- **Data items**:

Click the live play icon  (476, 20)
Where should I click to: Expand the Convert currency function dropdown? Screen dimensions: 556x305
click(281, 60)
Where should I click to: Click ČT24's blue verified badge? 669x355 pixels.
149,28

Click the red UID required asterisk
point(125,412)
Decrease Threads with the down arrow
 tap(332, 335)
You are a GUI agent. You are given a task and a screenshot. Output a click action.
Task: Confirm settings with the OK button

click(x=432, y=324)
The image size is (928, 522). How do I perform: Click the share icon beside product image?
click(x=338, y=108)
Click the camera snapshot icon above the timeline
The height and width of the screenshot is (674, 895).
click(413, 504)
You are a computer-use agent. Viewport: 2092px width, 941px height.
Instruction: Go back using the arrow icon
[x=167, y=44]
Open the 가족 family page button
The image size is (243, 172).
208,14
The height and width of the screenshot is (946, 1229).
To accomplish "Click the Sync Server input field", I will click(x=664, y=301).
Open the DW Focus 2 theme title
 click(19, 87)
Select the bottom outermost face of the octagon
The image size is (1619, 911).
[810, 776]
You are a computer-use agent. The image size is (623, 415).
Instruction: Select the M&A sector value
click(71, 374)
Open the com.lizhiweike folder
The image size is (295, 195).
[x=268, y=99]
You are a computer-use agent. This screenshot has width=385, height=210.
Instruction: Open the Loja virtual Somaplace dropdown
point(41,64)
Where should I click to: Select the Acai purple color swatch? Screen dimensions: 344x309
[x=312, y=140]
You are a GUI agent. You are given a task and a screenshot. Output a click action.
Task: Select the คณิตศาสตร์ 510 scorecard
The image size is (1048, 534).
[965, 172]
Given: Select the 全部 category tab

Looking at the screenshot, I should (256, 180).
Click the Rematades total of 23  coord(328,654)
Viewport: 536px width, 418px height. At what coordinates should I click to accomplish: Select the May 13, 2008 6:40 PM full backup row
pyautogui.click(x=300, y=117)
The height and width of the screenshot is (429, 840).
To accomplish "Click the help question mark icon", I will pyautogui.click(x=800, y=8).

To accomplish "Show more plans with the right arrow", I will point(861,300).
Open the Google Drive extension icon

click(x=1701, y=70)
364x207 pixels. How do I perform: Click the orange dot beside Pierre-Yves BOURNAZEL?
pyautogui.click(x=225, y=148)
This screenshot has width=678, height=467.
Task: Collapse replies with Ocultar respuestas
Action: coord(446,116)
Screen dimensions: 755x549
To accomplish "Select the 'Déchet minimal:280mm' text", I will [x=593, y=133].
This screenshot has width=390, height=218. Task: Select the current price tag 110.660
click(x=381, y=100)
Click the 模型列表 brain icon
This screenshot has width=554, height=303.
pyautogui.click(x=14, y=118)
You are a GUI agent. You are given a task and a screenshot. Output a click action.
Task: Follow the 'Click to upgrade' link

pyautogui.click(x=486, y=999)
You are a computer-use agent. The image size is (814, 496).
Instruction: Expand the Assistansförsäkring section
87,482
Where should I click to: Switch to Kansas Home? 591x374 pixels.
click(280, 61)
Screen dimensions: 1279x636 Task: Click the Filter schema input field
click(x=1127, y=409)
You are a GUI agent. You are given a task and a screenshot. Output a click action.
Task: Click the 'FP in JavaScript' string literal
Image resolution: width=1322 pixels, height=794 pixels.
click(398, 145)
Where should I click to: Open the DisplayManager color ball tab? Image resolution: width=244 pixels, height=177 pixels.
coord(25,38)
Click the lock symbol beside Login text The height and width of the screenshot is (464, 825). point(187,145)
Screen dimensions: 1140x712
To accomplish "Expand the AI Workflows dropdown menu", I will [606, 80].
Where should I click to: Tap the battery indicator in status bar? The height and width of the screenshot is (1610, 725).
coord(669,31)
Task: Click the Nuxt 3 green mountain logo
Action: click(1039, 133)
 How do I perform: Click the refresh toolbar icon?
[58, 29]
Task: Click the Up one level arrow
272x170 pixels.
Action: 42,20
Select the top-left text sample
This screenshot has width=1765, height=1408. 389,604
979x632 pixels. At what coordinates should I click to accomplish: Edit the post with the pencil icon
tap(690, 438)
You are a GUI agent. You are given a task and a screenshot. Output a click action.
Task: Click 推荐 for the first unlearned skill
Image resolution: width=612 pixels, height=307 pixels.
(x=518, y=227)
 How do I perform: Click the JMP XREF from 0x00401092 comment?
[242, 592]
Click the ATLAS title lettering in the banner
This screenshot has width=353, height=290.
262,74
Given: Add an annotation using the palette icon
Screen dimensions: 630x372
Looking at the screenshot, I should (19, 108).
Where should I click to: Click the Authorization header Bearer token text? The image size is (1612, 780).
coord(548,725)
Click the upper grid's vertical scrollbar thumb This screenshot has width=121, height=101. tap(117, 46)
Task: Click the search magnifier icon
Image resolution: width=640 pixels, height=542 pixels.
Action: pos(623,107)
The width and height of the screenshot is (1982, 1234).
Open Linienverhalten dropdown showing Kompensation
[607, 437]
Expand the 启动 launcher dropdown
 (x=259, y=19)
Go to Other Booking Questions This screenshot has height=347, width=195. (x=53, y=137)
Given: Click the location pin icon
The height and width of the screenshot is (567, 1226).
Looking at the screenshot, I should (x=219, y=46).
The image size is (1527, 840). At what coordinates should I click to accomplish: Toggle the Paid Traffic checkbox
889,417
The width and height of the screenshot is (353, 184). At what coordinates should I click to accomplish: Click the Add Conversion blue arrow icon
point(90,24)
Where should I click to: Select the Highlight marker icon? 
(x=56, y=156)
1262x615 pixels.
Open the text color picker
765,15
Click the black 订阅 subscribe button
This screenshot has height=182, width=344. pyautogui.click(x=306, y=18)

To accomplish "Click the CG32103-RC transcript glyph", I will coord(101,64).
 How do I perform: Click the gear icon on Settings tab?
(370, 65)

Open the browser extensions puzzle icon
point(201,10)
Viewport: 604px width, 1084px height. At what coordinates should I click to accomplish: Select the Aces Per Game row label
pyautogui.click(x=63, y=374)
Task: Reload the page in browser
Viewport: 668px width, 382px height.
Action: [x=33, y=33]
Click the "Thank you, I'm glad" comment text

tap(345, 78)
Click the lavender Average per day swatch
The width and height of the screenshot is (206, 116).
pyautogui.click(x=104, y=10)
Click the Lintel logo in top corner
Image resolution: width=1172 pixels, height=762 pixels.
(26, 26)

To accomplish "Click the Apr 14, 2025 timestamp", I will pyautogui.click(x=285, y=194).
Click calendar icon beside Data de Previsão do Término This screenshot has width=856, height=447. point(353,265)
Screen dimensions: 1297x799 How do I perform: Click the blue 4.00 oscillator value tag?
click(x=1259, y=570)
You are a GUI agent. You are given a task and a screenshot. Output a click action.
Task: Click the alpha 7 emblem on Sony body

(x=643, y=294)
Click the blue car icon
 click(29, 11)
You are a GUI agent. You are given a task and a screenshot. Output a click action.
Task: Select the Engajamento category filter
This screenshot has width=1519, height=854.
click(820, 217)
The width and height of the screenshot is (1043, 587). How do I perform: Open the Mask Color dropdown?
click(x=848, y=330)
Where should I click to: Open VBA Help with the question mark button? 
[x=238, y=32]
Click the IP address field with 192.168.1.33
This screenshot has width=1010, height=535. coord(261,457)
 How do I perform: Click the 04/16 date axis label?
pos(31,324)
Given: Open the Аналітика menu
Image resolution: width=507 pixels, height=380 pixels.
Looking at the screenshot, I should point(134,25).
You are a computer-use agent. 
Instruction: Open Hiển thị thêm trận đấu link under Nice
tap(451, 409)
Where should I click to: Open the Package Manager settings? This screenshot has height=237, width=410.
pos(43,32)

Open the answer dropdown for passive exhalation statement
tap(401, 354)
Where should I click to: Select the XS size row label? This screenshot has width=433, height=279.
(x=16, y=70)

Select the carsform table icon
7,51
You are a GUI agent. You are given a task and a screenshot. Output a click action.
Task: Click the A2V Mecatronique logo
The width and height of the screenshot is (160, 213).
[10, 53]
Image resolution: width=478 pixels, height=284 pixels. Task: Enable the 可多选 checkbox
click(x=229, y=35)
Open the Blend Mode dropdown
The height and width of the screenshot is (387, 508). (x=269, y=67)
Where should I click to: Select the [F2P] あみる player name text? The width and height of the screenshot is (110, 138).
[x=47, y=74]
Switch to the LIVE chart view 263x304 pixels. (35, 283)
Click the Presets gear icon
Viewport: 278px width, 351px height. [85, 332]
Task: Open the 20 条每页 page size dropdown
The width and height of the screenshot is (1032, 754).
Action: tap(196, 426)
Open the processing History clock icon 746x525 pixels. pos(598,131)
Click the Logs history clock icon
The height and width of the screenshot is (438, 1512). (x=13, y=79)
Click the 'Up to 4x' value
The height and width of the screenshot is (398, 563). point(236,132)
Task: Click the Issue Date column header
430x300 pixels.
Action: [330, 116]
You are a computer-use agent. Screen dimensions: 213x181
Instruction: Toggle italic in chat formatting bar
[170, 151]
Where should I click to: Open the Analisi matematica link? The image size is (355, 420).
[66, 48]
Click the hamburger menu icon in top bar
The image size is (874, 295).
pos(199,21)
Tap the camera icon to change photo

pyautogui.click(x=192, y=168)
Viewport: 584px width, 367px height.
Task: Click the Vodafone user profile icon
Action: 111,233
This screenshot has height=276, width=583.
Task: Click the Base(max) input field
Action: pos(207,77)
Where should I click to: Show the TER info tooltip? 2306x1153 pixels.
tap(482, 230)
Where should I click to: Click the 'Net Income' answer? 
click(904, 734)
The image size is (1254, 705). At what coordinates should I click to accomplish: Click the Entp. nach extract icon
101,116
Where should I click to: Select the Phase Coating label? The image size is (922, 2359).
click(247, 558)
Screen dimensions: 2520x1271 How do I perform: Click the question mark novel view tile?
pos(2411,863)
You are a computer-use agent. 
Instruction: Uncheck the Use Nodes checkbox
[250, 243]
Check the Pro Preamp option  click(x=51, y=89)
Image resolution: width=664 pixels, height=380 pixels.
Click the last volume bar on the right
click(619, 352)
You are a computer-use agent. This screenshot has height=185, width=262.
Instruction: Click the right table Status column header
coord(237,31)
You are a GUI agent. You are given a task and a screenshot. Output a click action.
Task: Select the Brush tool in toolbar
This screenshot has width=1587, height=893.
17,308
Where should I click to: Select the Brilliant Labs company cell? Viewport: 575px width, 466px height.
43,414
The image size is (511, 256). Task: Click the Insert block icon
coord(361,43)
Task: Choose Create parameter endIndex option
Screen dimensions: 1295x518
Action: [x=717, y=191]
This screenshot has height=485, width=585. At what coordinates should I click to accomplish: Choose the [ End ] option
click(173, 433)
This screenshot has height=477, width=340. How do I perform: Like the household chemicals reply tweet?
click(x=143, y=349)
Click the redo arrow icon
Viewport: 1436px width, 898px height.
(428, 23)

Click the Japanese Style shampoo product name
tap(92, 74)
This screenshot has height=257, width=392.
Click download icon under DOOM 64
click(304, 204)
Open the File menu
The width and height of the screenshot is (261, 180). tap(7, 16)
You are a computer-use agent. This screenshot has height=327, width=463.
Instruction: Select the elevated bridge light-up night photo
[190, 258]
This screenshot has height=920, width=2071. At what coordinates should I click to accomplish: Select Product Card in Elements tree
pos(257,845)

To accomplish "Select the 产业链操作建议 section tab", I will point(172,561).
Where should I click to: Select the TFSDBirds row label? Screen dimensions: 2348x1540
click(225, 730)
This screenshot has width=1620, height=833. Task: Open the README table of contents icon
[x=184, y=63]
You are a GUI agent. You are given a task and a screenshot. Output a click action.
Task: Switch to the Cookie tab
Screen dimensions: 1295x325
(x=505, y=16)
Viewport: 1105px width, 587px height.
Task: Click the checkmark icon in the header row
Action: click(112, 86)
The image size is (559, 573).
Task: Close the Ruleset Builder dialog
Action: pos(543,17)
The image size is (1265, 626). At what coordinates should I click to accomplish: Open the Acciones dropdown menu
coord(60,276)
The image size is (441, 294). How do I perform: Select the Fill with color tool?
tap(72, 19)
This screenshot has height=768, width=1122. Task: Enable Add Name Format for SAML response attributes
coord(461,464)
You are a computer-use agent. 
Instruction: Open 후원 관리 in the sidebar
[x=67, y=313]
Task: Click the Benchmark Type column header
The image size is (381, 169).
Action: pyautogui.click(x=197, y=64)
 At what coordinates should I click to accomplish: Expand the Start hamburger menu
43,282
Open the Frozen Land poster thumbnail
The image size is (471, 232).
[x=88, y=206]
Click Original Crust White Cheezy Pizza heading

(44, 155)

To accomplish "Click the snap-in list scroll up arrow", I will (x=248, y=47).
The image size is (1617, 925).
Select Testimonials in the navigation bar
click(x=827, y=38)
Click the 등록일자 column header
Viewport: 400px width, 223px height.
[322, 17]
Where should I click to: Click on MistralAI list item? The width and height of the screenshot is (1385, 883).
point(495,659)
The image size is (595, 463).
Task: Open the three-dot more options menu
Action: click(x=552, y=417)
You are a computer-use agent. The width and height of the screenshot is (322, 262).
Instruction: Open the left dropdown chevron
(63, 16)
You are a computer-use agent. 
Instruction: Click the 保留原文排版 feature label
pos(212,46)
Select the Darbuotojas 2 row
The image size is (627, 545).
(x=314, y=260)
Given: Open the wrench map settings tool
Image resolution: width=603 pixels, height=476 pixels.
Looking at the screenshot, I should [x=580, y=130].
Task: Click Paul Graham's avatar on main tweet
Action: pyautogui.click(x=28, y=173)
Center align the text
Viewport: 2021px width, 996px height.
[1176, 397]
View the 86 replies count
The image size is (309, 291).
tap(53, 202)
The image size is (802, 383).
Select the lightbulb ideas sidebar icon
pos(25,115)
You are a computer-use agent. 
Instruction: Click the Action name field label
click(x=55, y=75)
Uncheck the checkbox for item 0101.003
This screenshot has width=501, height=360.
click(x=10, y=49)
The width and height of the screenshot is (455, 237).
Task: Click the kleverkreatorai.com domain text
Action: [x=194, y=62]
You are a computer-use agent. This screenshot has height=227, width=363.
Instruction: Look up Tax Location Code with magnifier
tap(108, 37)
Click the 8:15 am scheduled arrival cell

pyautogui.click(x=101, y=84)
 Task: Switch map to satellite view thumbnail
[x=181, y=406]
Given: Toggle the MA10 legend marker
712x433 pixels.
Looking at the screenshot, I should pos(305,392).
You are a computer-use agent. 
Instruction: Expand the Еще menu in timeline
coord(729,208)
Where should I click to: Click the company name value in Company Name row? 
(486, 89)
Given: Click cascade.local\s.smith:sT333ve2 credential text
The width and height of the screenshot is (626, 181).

- **WHAT NEEDS TO BE DONE**: Reproduce the lines of the material starting at the line that contains "Click the 등록일자 column header" and ending at the line that contains "Action: click(x=552, y=417)", with both of those lines included.

- **RESPONSE**:
Click the 등록일자 column header
Viewport: 400px width, 223px height.
[322, 17]
Where should I click to: Click on MistralAI list item? The width and height of the screenshot is (1385, 883).
point(495,659)
The image size is (595, 463).
Task: Open the three-dot more options menu
Action: click(x=552, y=417)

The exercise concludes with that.